YOUR ASSIGNMENT
Whatever appears in the listing must be reproduced exactly.

--- RECORDS FOR THIS TASK Enclosed Below ---

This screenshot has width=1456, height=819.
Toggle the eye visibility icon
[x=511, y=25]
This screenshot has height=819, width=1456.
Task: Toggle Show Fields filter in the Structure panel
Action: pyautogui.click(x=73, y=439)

--- End of Enclosed RECORDS FOR THIS TASK ---

SOLUTION TO THIS EXERCISE
This screenshot has width=1456, height=819.
Toggle the eye visibility icon
[x=511, y=25]
This screenshot has height=819, width=1456.
Task: Toggle Show Fields filter in the Structure panel
Action: pyautogui.click(x=73, y=439)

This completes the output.